Supplied text
============

Pakistani Civilians Forced To Flee Swat Valley
STEVE INSKEEP, host:
And let's go across the border now into Pakistan, where refugee camps are filling up. Pakistan's army and the Taliban have turned the Swat valley into a battle zone. And in the last 24 hours, thousands of civilians have been pouring into refugee camps that were already overflowing.
From Islamabad, NPR's Julie McCarthy reports on the spreading humanitarian crisis.
(Soundbite of water splashing)
JULIE McCARTHY: Tea, the essential ingredient in Pakistan's morning meal, is liberally poured at the Jolala(ph) camp for displaced people, where the bleary new arrivals from Swat valley take their turn to be served. It's estimated that about 20 percent of those fleeing the broad arch of the conflict that has gripped in North West Pakistan are being accommodated in small relief camps like this one of some 1,500 people. The weary but relaxed atmosphere here contrasts to the traumatic events undergone by the refugees.
Bibi Ashiya(ph) arrived with her husband and six children Tuesday night and pitched up in tents supplied by the UN High Commission for Refugees. She said they had only minutes to pack during the brief pause in the crossfire that raked the houses in her neighborhood in the densely populated village of Rahimabad, just outside the central city of Mingora. Bibi says they left in such a hurry, the bread was still warm on their plates.
Ms. BIBI ASHIYA: (Foreign language spoken)

============

Data provided
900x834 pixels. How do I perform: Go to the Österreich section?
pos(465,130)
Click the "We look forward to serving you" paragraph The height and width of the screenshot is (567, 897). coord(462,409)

============

The problem
Reproduce the Swat valley transcript in its entirety, word for word.

Complete output
Pakistani Civilians Forced To Flee Swat Valley
STEVE INSKEEP, host:
And let's go across the border now into Pakistan, where refugee camps are filling up. Pakistan's army and the Taliban have turned the Swat valley into a battle zone. And in the last 24 hours, thousands of civilians have been pouring into refugee camps that were already overflowing.
From Islamabad, NPR's Julie McCarthy reports on the spreading humanitarian crisis.
(Soundbite of water splashing)
JULIE McCARTHY: Tea, the essential ingredient in Pakistan's morning meal, is liberally poured at the Jolala(ph) camp for displaced people, where the bleary new arrivals from Swat valley take their turn to be served. It's estimated that about 20 percent of those fleeing the broad arch of the conflict that has gripped in North West Pakistan are being accommodated in small relief camps like this one of some 1,500 people. The weary but relaxed atmosphere here contrasts to the traumatic events undergone by the refugees.
Bibi Ashiya(ph) arrived with her husband and six children Tuesday night and pitched up in tents supplied by the UN High Commission for Refugees. She said they had only minutes to pack during the brief pause in the crossfire that raked the houses in her neighborhood in the densely populated village of Rahimabad, just outside the central city of Mingora. Bibi says they left in such a hurry, the bread was still warm on their plates.
Ms. BIBI ASHIYA: (Foreign language spoken)